Firs of all, the market's character dictates a lot of the trading strategies. We are in a choppy market, take look at even the shortest of moving averages...
A 5 day average is pointing down, a 10 day is nearly flat and a 22 day is flat. There's virtually no short term trend whatsoever.
Apply the same to GLD...
At least the 5 and 10 are pointing down, the 22 is flat or trendless. For me, this means I need to adjust my trades to the market's mood. For the overall market it is telling me, "Unless you are trading with the primary trend, you need to be very nimble". If a 22 day average is flat, you can't really expect a trade to hold for more than a few days before you get some chop. This is all part of what we talked about back on 6/1 and 6/4, (the market is going to become increasingly volatile and increasingly unpredictable until it snaps and the primary trend asserts itself.)
Here's a GREAT indicator that has been consigned to the dustbin of Technical Analysis in favor of the newest trendy indicators, this is simple Rate of Change (ROC). I can almost guarantee you that if you take virtually ANY indicator, use it as a divergence indicator rather than what it was originally designed for and apply ROC to the indicator and use the ROC signals, that indicator will be 200% more useful and you'll be seeing things that no one else is seeing. What I see is a huge change in the ROC of GLD's price.

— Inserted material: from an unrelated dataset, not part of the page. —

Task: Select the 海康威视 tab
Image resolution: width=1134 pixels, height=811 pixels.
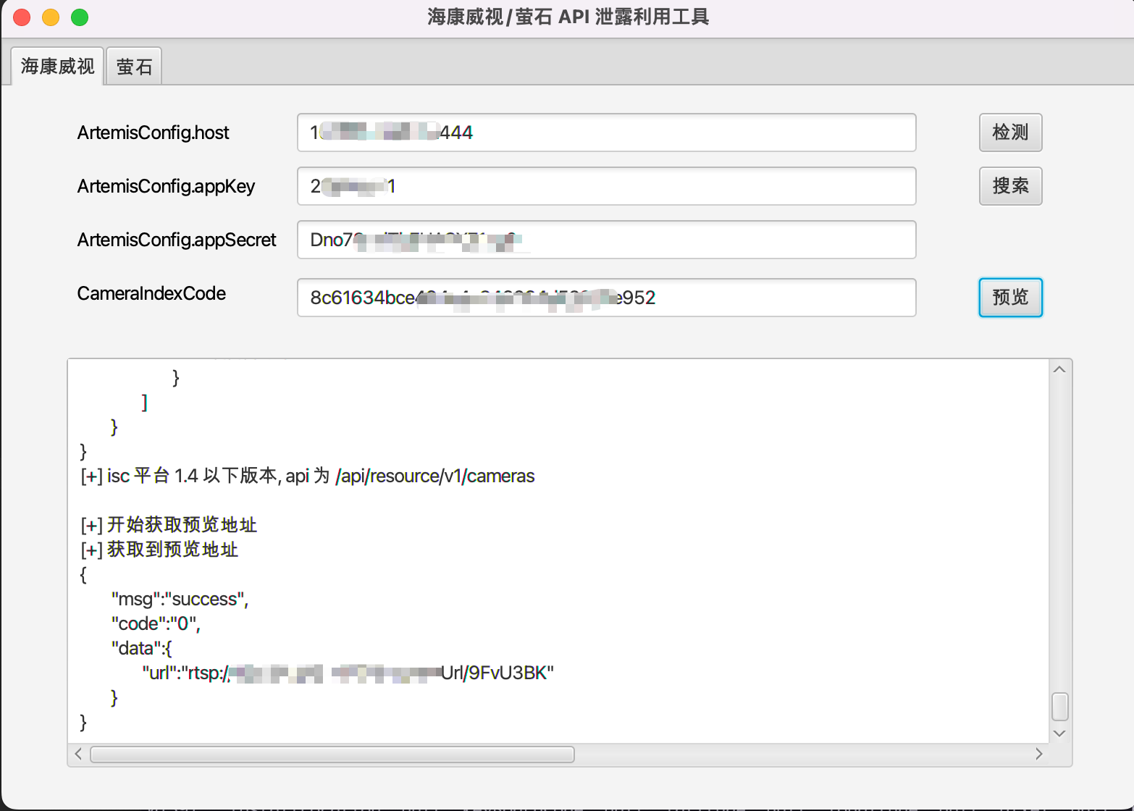Action: 56,65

"Changes in character precede changes in trends"
Longer term...
GLD's 1 min 3C chart has been leading positive all day, it has migrated...

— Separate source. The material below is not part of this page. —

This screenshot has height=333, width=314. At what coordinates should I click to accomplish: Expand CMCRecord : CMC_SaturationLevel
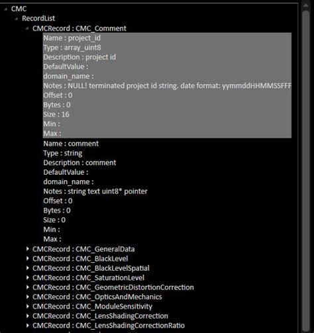click(27, 277)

Th 2 min chart is seeing the same leading positive and this has migrated....
The 3 min chart is leading. These are about the extent of the intraday indicators in my mind. Around 5 mins you start getting in to signal that can affect the trend from day to day.
While the 5 min chart is not positive, it is nearly perfectly in line with price. With the shorter charts seeing positive divergences and the 5 min not showing anything negative, I'd rather not take the chance.